**Problem to solve**
Print nothing except the line holding "Where should I" and the lines that come after it in the material below, and leave the pictures out.

**Exercise inputs**
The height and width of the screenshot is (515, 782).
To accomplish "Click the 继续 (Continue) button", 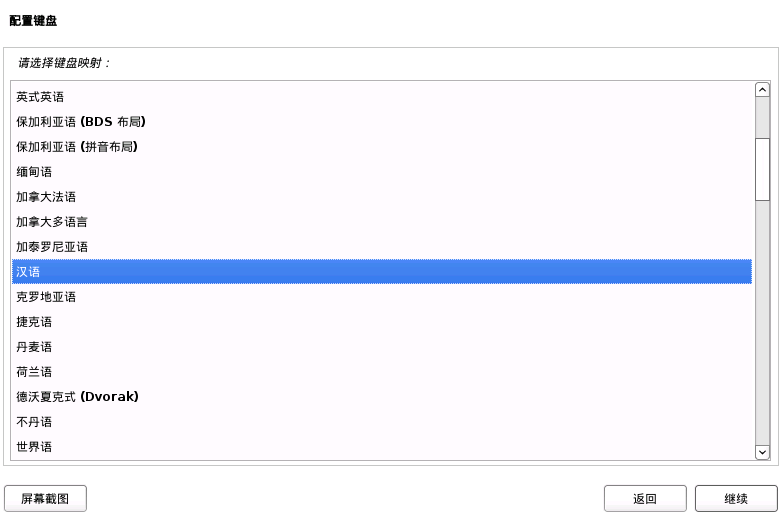I will 736,499.
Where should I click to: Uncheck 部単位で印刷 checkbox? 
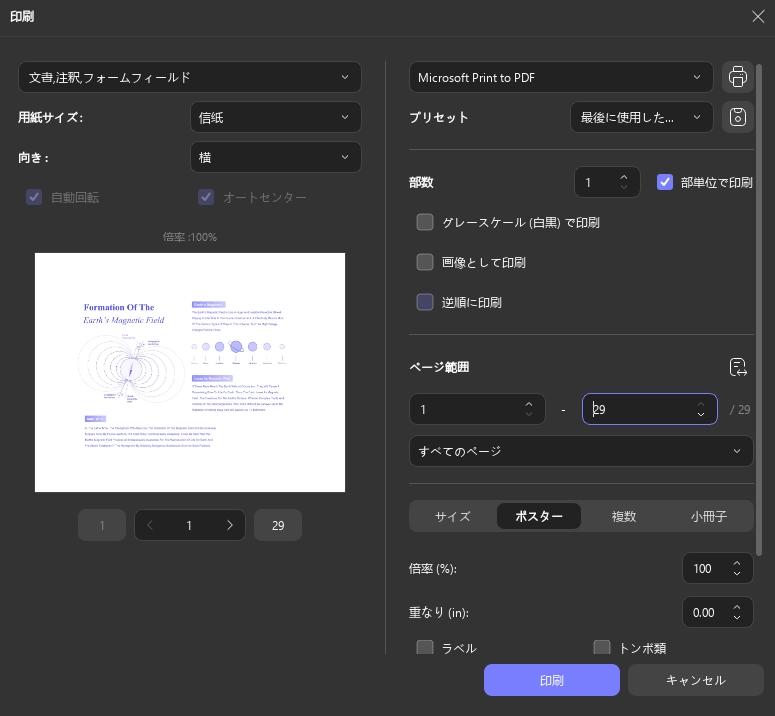pyautogui.click(x=665, y=182)
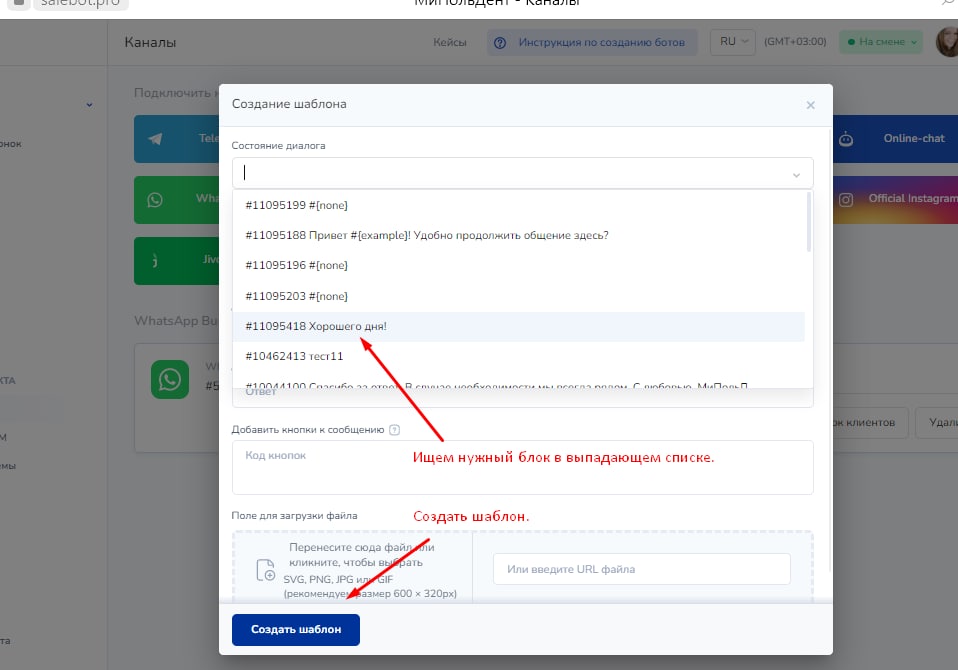Open the На смене status dropdown
The width and height of the screenshot is (958, 670).
point(880,42)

**Response to this task**
Where should I click to: Uncheck 部単位で印刷 checkbox? 
pyautogui.click(x=665, y=182)
Open the На смене status dropdown
The width and height of the screenshot is (958, 670).
point(880,42)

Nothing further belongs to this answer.